=== ABOUT THIS TASK ===
Pick up the conclusion on crack detection in plates, shown below, and continue it from its last sentence.

-------- STUDY TEXT --------

Conclusion and future work

Numerical simulation is a cost-efficient way of creating vast data for training deep neural networks. It is a flexible way of producing data in different damage scenarios, rarely seen in a real-world structure. This work shows an upgraded dataset for the crack detection problem generated by running many numerical simulations. We noticed difficulties detecting small cracks, so we kept a similar distribution of crack sizes in the training, validation, and testing datasets.

We defined crack detection for plates as a semantic segmentation problem. We proposed a general neural network architecture employing an encoder and a decoder. The encoder and decoder’s backbone networks can be implemented as well-developed neural networks, such as ResNet and DenseNet for the encoder and transposed convolution for the decoder. The backbone of encoder networks is modified to the 1D version for measured wave signal data. The decoder consists of stacked upsampling layers to scale the spatial-temporal feature map to a desired spatial resolution. Though it is possible to predict cracks at a coarse spatial resolution, upsampling layers facilitate prediction at a finer resolution. We generated a dataset to benchmark the variations of architecture and identified the main influence factors of the model’s performance. Variations of the model’s components have been tested, including different encoder backbone networks (VGG, ResNet, DenseNet) and upsampling blocks (transposed convolution block, sub-pixel block, and resize-convolution block). We identified that normalizing the input data using reference wave signals significantly increases the model’s performance for small cracks. We point out that this method inherently scales the modified wave signals of small cracks. The paper reaches its limits in detecting extremely small microcracks caused by two main challenges. First, the model is designed for cracks of different sizes, which makes precise control harder and is not specific to a single crack group or size. Secondly, the weak signals associated with small cracks could challenge the model in this crack category, as the waves can be easily disturbed in the case of more minor cracks. A possible solution to this problem could be to adjust the data processing or modify the complexity of the model, perhaps by combining multiple models to consider different crack groups.

-------- EXERCISE DATA --------

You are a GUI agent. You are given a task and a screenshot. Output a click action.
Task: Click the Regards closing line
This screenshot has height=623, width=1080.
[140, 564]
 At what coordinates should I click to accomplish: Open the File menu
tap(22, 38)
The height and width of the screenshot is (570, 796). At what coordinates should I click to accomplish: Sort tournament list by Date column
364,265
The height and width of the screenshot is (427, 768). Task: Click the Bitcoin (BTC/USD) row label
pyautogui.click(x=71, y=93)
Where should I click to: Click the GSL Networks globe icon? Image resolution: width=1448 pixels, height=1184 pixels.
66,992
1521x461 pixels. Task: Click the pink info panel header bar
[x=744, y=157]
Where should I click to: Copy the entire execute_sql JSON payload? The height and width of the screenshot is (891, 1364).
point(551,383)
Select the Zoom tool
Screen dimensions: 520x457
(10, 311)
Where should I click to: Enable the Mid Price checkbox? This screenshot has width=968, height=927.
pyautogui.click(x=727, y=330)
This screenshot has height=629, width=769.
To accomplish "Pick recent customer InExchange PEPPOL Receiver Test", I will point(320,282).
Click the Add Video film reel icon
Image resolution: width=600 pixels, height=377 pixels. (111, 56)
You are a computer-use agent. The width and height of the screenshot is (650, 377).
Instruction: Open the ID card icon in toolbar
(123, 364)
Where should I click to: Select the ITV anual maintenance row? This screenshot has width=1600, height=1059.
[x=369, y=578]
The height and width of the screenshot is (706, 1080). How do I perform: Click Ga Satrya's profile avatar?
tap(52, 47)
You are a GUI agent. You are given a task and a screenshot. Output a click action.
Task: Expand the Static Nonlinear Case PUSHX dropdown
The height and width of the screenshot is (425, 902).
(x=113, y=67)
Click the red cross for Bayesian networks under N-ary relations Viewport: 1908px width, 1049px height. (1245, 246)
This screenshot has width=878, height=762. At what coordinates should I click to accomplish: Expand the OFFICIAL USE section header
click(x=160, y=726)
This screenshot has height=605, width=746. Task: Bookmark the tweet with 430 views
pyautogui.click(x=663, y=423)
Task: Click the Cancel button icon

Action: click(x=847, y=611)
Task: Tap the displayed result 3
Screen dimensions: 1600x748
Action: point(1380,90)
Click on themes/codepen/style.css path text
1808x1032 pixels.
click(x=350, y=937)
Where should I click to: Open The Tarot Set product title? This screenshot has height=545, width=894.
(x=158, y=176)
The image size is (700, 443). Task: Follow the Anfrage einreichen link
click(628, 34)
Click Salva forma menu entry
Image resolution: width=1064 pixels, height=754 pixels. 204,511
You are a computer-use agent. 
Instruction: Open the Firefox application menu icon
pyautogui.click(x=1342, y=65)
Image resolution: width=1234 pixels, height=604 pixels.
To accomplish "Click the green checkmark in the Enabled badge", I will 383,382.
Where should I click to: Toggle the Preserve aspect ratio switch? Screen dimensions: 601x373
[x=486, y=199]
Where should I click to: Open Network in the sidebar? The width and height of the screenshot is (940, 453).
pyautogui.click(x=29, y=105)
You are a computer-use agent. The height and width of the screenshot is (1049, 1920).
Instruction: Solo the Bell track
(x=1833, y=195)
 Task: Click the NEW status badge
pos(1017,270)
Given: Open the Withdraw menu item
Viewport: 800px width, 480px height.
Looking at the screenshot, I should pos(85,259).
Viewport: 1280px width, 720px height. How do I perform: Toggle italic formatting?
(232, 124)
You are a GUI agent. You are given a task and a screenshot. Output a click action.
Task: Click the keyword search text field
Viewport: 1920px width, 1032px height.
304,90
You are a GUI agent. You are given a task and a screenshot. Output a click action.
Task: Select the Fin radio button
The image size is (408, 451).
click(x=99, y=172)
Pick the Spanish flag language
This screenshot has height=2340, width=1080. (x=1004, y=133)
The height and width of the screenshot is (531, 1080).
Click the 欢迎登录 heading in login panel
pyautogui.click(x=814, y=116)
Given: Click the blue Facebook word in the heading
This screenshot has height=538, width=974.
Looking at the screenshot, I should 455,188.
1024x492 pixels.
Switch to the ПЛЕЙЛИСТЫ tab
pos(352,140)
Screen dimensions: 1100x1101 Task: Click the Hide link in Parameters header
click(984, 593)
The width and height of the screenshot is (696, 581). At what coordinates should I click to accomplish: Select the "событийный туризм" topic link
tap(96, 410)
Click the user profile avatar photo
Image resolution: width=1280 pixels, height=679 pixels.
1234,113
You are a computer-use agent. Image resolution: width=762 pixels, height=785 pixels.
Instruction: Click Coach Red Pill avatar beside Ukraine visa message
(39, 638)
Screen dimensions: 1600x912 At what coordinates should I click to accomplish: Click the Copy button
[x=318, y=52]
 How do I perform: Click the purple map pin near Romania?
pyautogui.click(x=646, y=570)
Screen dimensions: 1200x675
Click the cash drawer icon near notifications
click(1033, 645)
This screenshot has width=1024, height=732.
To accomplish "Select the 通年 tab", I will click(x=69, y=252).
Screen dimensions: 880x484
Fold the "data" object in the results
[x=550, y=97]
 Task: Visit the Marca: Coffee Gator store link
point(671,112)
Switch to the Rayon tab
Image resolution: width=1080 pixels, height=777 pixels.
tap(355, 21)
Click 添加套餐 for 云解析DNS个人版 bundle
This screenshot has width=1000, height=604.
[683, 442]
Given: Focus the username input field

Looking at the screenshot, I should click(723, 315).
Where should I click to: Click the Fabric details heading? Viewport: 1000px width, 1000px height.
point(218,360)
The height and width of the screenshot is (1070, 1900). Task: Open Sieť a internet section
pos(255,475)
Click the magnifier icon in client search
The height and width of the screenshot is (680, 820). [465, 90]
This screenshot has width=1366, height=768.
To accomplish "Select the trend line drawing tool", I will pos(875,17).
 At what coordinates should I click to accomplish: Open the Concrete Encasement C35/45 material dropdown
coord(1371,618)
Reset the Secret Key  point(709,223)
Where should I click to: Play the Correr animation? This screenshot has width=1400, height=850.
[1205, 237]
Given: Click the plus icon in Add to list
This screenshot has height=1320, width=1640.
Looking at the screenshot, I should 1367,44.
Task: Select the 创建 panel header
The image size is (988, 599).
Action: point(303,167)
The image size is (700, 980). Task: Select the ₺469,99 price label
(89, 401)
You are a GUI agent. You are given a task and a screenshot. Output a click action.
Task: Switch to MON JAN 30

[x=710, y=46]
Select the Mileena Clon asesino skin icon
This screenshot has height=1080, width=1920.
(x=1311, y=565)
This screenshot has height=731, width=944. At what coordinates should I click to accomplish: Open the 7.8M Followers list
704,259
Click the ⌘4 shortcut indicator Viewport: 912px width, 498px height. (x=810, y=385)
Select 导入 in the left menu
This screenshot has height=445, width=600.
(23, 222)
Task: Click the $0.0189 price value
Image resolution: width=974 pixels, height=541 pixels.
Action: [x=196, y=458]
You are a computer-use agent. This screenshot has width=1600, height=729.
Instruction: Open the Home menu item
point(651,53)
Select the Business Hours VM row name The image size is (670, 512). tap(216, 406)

--------

=== OUTPUT OF THE EXERCISE ===
Future work could include a two-fold improvement of the model’s performance by applying more powerful components and focusing on small cracks. More neural networks would be tested for spatial-temporal feature extraction. For example, the network that handles sequential data, such as RNNs, LSTM, and attention blocks, can extract temporal patterns. It is also possible to fine-tune a well-trained model on a dataset that consists of small cracks. We also noted that our proposed method relies on predefined sample dimensions and shapes. Future extension of our method from these two aspects is needed, i.e., extending from 2D plate to 3D samples and considering different sample shapes. The ultimate goal of our research is to provide knowledge that helps to build a real-time, cost-efficient diagnosing system for civil structures.